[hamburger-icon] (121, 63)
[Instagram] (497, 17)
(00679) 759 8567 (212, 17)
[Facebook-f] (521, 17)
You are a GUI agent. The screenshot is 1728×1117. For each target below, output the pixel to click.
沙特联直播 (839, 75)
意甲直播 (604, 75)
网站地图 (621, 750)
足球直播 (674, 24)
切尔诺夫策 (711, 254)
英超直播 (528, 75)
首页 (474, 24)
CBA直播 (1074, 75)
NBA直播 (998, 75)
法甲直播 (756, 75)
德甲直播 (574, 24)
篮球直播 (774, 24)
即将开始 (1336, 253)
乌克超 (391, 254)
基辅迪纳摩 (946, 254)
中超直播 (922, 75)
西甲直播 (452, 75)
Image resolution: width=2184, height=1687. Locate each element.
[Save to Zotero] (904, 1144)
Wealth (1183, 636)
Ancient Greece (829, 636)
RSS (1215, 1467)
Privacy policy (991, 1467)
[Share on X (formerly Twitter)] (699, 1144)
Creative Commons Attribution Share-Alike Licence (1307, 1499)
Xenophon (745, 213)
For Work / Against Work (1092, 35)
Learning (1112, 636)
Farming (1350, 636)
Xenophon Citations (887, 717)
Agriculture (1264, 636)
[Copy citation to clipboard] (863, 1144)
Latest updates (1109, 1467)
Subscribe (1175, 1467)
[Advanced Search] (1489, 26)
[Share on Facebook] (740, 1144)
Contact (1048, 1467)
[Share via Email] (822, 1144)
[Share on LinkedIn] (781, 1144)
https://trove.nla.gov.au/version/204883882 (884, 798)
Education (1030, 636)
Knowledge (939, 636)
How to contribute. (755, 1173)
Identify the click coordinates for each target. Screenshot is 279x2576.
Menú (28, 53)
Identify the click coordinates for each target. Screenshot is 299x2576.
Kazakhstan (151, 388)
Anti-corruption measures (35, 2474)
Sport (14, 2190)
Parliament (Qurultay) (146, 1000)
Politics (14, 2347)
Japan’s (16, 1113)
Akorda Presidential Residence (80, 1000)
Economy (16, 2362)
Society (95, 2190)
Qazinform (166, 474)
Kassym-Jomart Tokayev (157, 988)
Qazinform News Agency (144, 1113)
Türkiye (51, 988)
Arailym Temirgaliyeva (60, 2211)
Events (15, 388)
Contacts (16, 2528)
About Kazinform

==========

YOUR TASK
Give the complete material back, word for word.

YOUR SOLUTION
[hamburger-icon] (121, 63)
[Instagram] (497, 17)
(00679) 759 8567 (212, 17)
[Facebook-f] (521, 17)
You are a GUI agent. The screenshot is 1728×1117. For each target below, output the pixel to click.
沙特联直播 (839, 75)
意甲直播 (604, 75)
网站地图 (621, 750)
足球直播 (674, 24)
切尔诺夫策 (711, 254)
英超直播 (528, 75)
首页 (474, 24)
CBA直播 (1074, 75)
NBA直播 (998, 75)
法甲直播 (756, 75)
德甲直播 (574, 24)
篮球直播 (774, 24)
即将开始 (1336, 253)
乌克超 (391, 254)
基辅迪纳摩 (946, 254)
中超直播 (922, 75)
西甲直播 (452, 75)
Image resolution: width=2184, height=1687. Locate each element.
[Save to Zotero] (904, 1144)
Wealth (1183, 636)
Ancient Greece (829, 636)
RSS (1215, 1467)
Privacy policy (991, 1467)
[Share on X (formerly Twitter)] (699, 1144)
Creative Commons Attribution Share-Alike Licence (1307, 1499)
Xenophon (745, 213)
For Work / Against Work (1092, 35)
Learning (1112, 636)
Farming (1350, 636)
Xenophon Citations (887, 717)
Agriculture (1264, 636)
[Copy citation to clipboard] (863, 1144)
Latest updates (1109, 1467)
Subscribe (1175, 1467)
[Advanced Search] (1489, 26)
[Share on Facebook] (740, 1144)
Contact (1048, 1467)
[Share via Email] (822, 1144)
[Share on LinkedIn] (781, 1144)
https://trove.nla.gov.au/version/204883882 (884, 798)
Education (1030, 636)
Knowledge (939, 636)
How to contribute. (755, 1173)
Identify the click coordinates for each target. Screenshot is 279x2576.
Menú (28, 53)
Identify the click coordinates for each target. Screenshot is 299x2576.
Kazakhstan (151, 388)
Anti-corruption measures (35, 2474)
Sport (14, 2190)
Parliament (Qurultay) (146, 1000)
Politics (14, 2347)
Japan’s (16, 1113)
Akorda Presidential Residence (80, 1000)
Economy (16, 2362)
Society (95, 2190)
Qazinform (166, 474)
Kassym-Jomart Tokayev (157, 988)
Qazinform News Agency (144, 1113)
Türkiye (51, 988)
Arailym Temirgaliyeva (60, 2211)
Events (15, 388)
Contacts (16, 2528)
About Kazinform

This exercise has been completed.